Output, word for word, the line that contains "Task: Expand the PARTENAIRES dropdown menu" and all lines after it in the records below, omitting pictures.

» **Collected data**:

--*--

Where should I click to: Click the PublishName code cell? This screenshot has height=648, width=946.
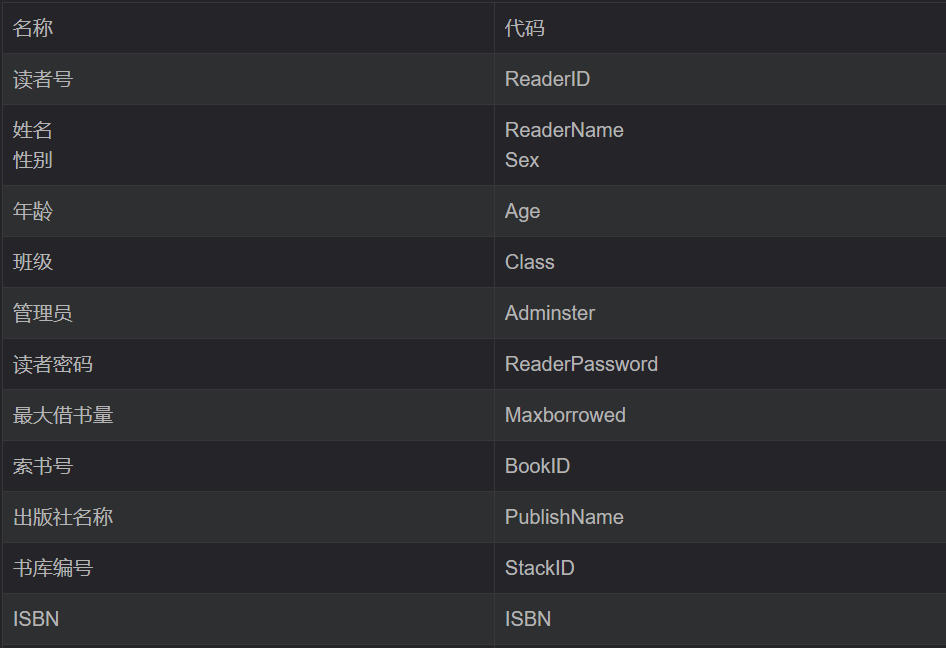564,517
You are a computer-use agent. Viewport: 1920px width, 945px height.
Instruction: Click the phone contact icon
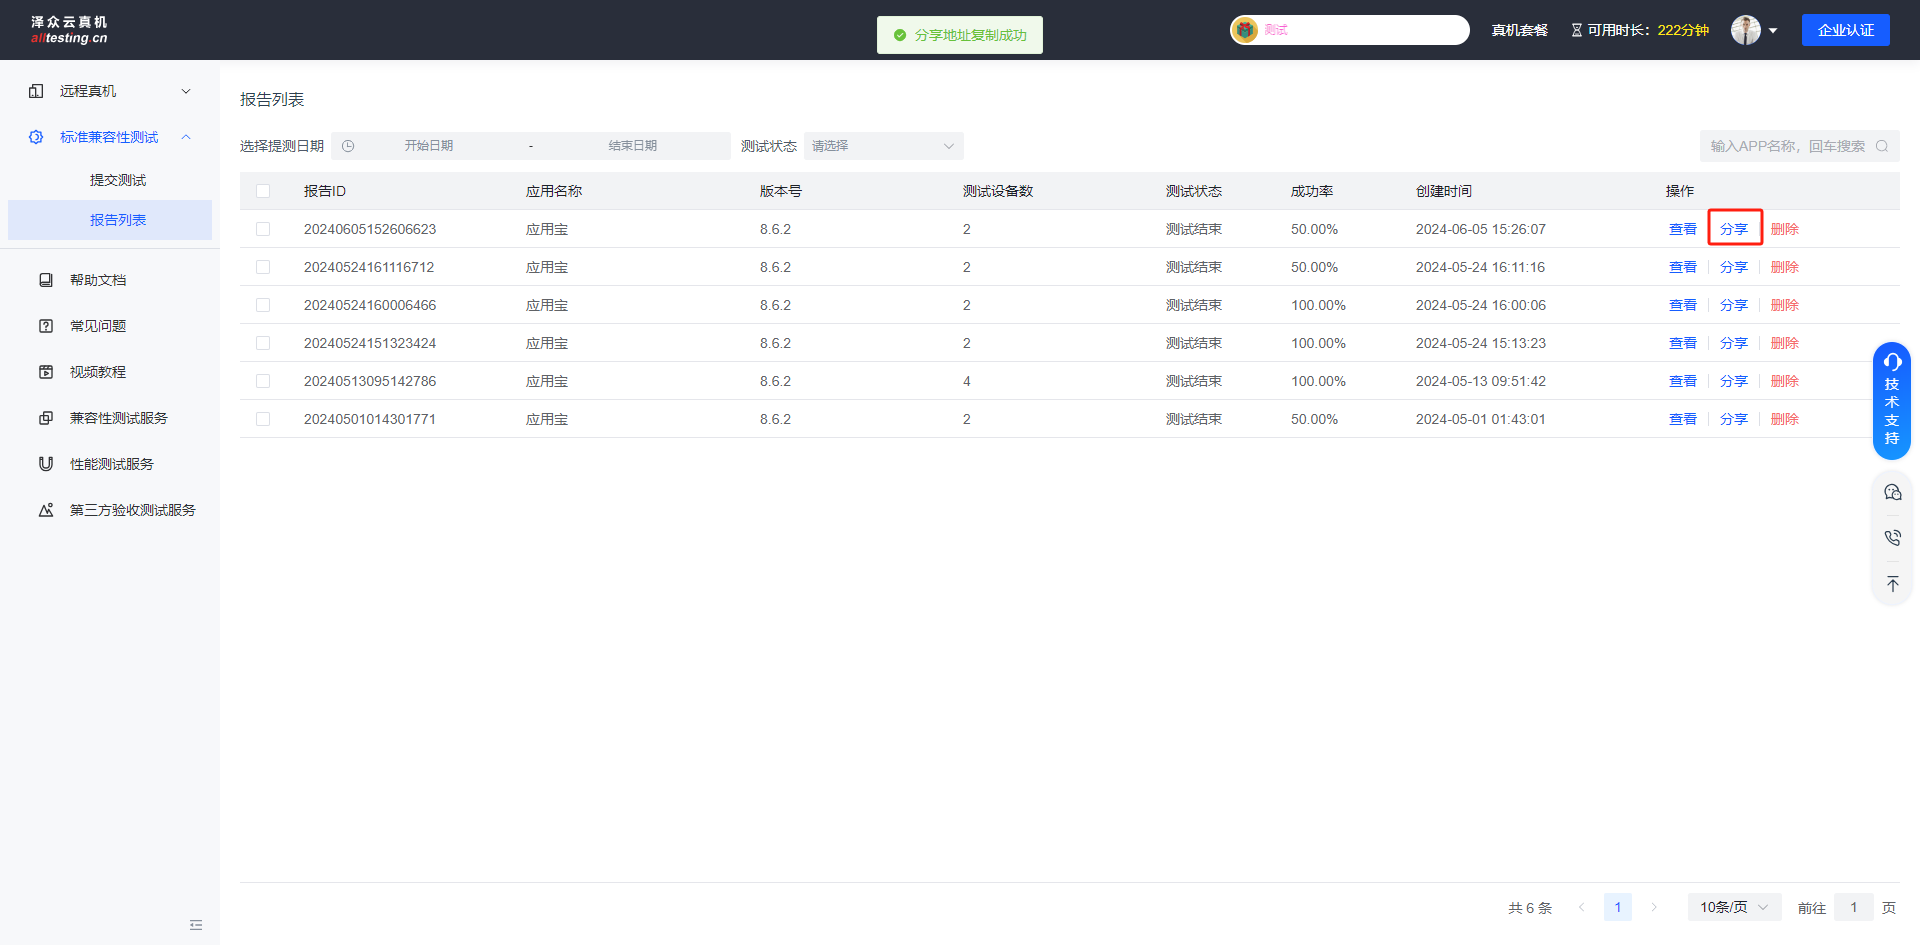click(x=1892, y=538)
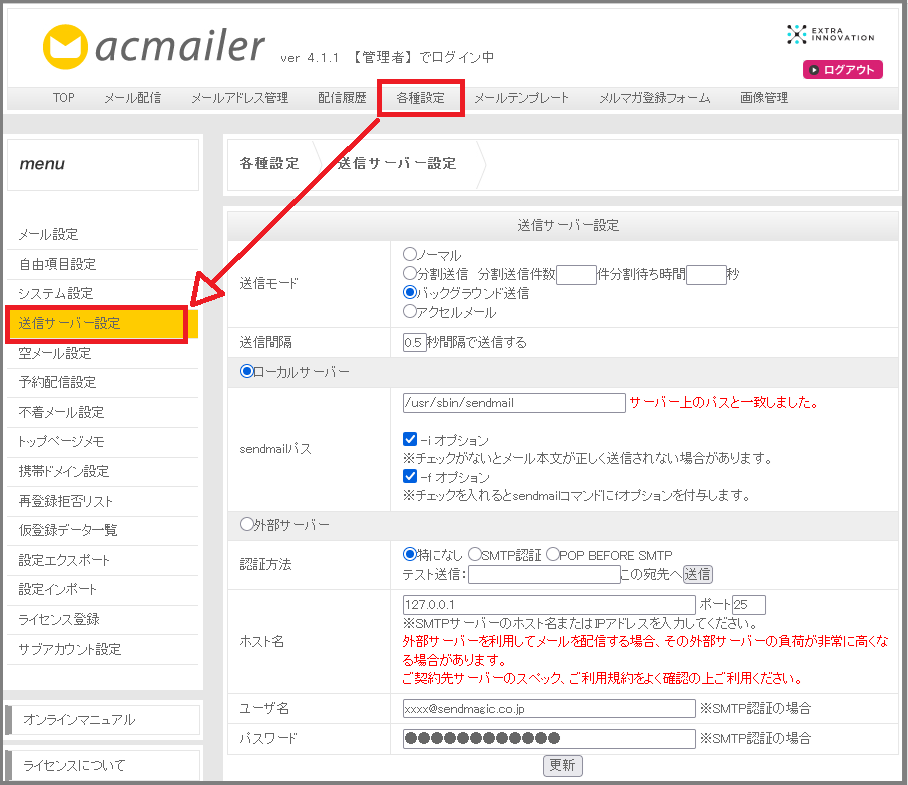This screenshot has height=785, width=908.
Task: Open オンラインマニュアル link in sidebar
Action: (x=80, y=720)
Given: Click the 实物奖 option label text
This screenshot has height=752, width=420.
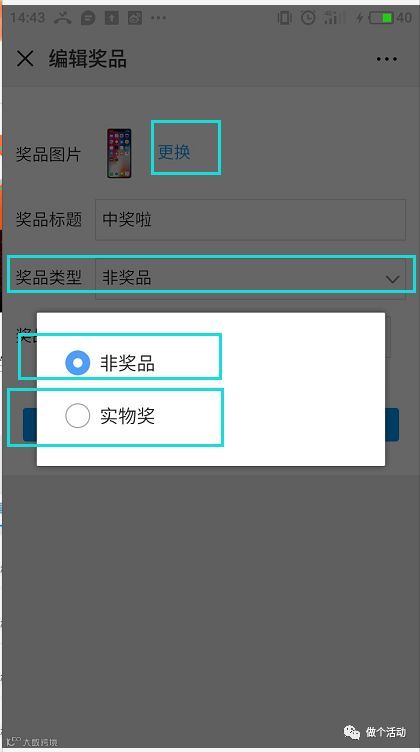Looking at the screenshot, I should point(127,416).
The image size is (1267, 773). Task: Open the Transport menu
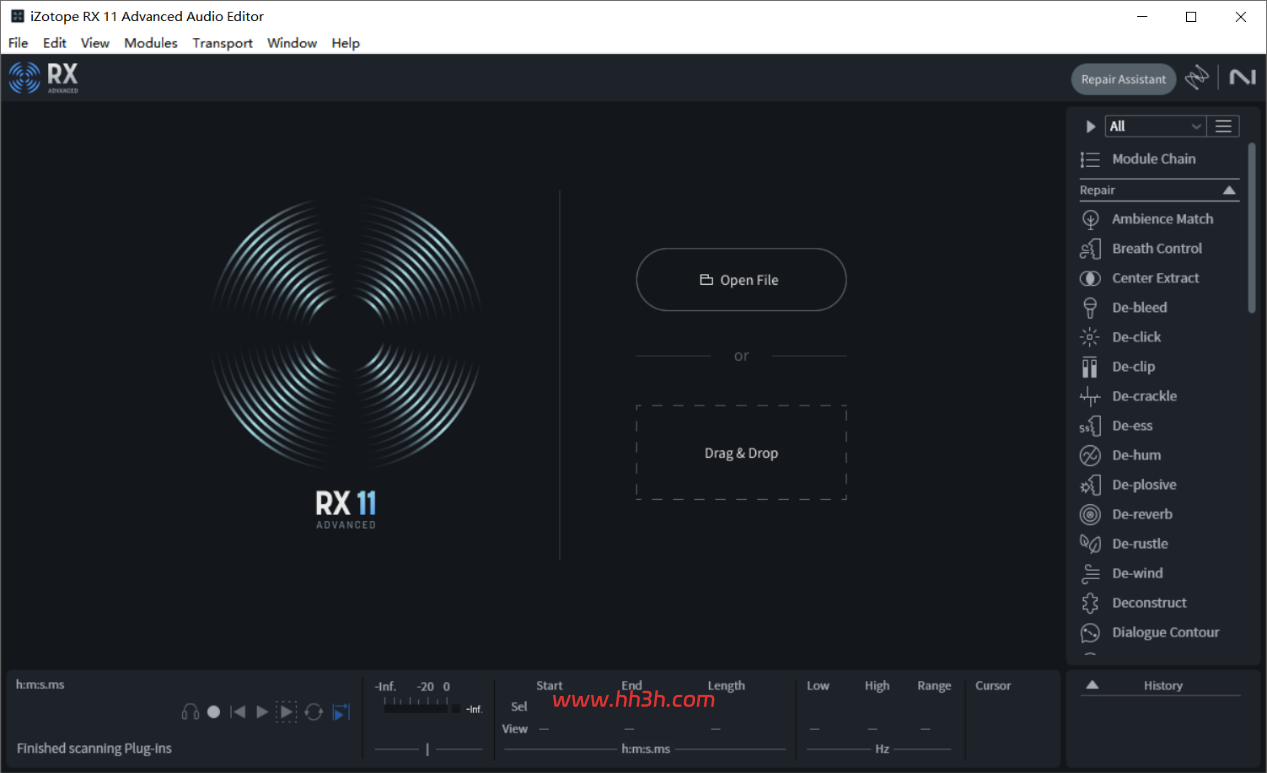tap(222, 43)
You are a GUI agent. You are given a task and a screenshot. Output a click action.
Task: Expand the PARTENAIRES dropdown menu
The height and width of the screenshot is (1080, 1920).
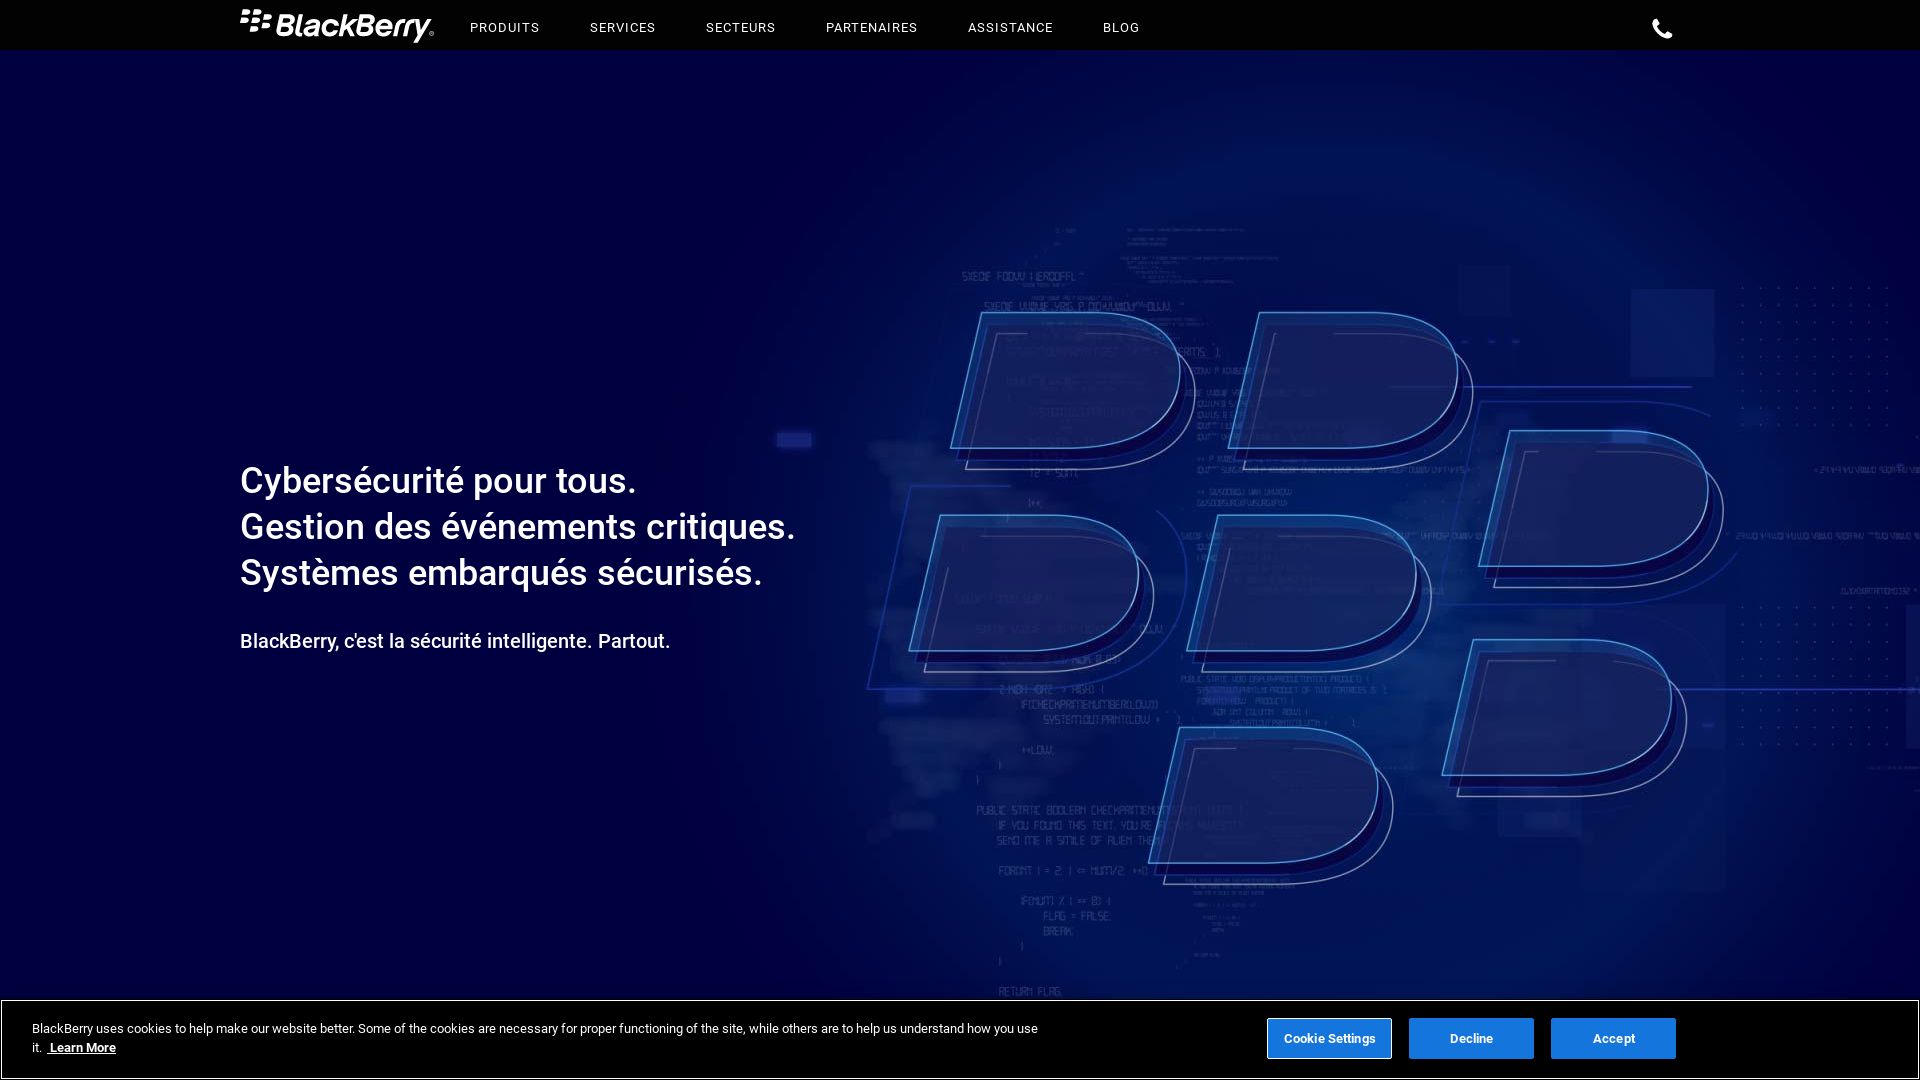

--*--

» **Problem solution**:
Task: Expand the PARTENAIRES dropdown menu
The height and width of the screenshot is (1080, 1920).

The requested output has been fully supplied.